В безоблачно-ясном темно-синем небе, под огромным белым диском луны вдруг возвысился над землею огромный шар и завис, едва подрагивая от легчайшего прохладного ветерка, словно красуясь перед всем миром своими округлыми боками, на которых серебряно играли лунные блики, – рвущийся в вышину, прекрасный, живой, невообразимый летучий зверь!

Безмолвие владело крепко спящим городом, и Ангелина с детской обидою подумала вдруг, что завтра никто, даже дед, даже княгиня Елизавета, не поверит ее рассказам. Чтобы поверить, надо увидеть своими глазами, а завтра воздушный корабль уже будет далеко…

О Господи, но наступит ли завтра?

Она невольно застонала, и, как громкое эхо, ей отозвался крик Меркурия:

– Капитан! Уводите корабль! Скорее! Ско…

Он не договорил, и Ангелину обожгла мысль, что крик его мог быть не услышан, не понят… И тут почти тотчас же невдалеке послышались торопливые шаги и голос Никиты:

– Ангелина! Где ты?!

– Молчать! – прохрипел Моршан, и ледяное дуло уткнулось в горло Ангелины. – Молчать, не то – смерть!

Меркурий рванулся… Потом резко, коротко просвистела сабля, и горячие капли обожгли руку Ангелины.

Острый, пряный запах крови вдруг ударил в ноздри, тошнота подкатила к горлу… И никогда, даже впоследствии, не могла Ангелина распознать наверняка, явью или кошмаром помраченного рассудка было то, что она увидела в следующее мгновение.

Из густой тени забора выкатился какой-то круглый предмет, тускло блеснули остекленевшие глаза и оскаленные в предсмертном крике зубы, а потом – о Господи! – обезглавленный Меркурий рванулся на яркий лунный свет, воздев руки, словно взывая о помощи, сделал три неверных шага… И рухнул, успев и мертвый предупредить об опасности товарищей.

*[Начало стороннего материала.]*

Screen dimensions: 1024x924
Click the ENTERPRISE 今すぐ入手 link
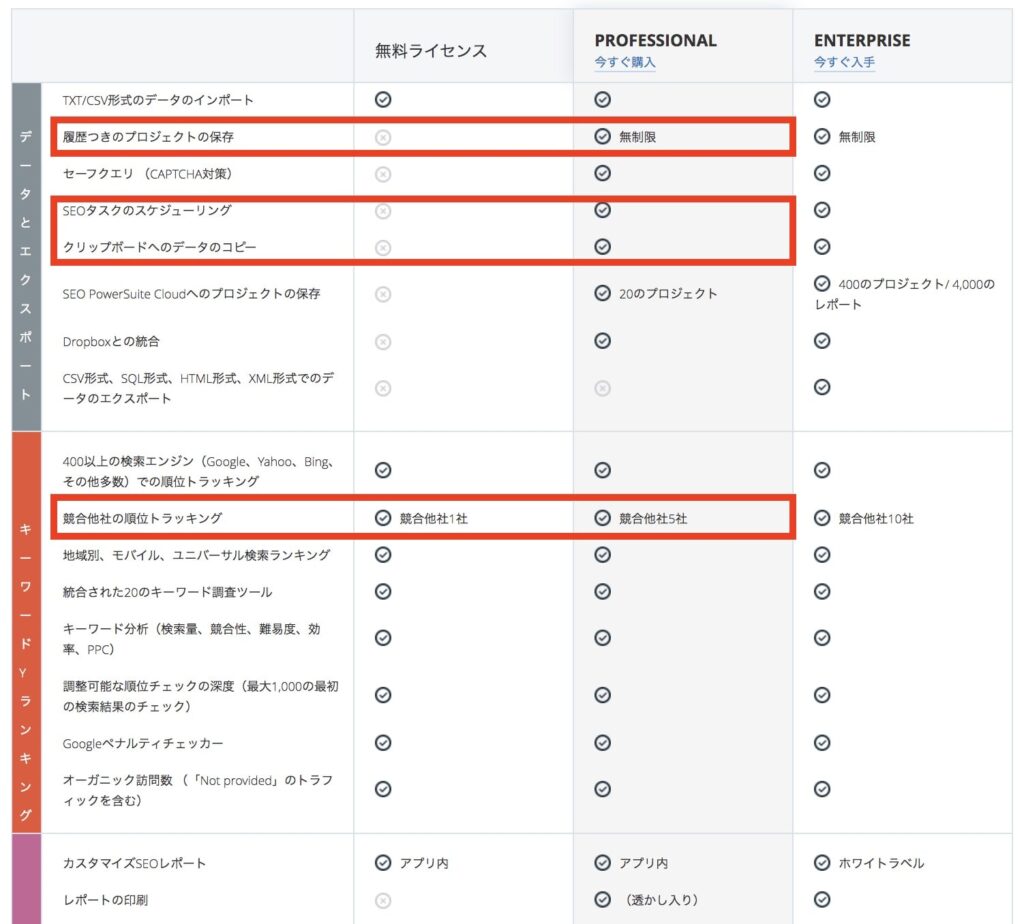pos(844,62)
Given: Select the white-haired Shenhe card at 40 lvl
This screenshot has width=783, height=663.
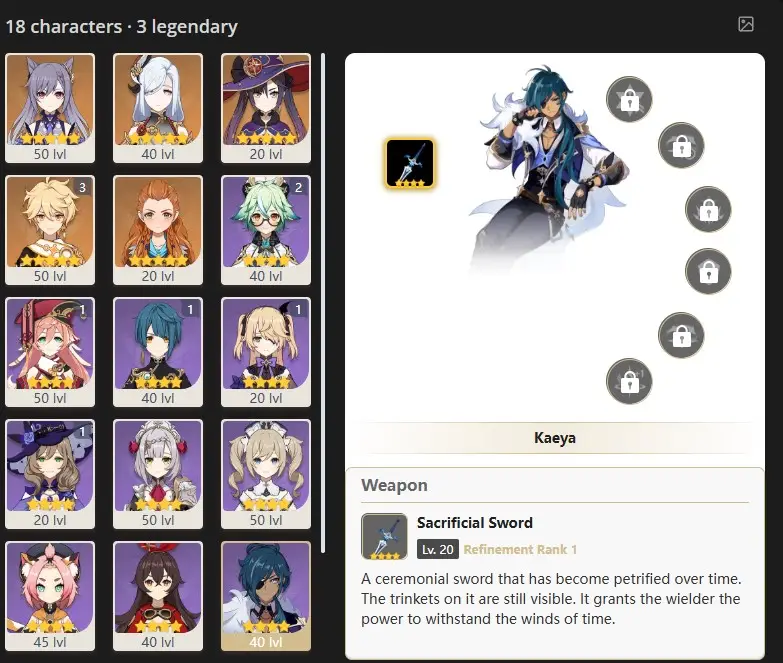Looking at the screenshot, I should pyautogui.click(x=158, y=108).
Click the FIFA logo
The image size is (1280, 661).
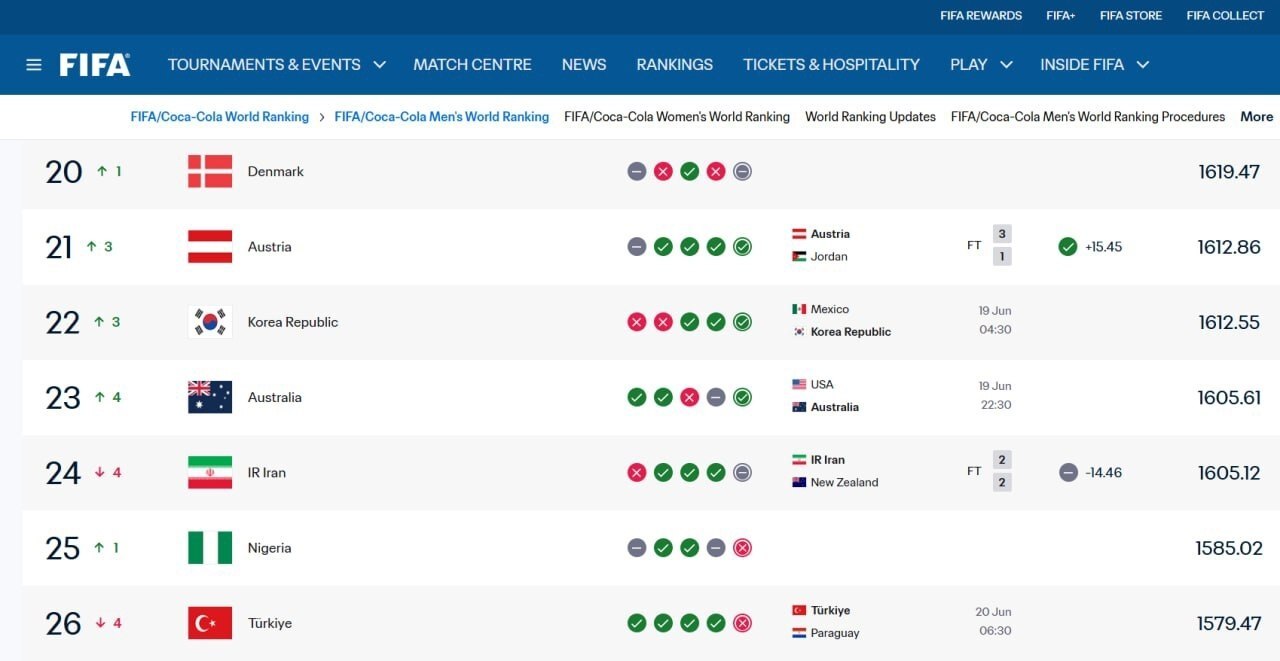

Ангелина еще успела услышать стук его тела, тяжело павшего на деревянные мостки, и этот звук слился в ее ушах с многоголосым криком ужаса… Все замелькало в глазах, шар взмыл, заслоняя собою луну… А потом земля и небо поменялись местами, и для Ангелины настала темная, беспросветная ночь беспамятства.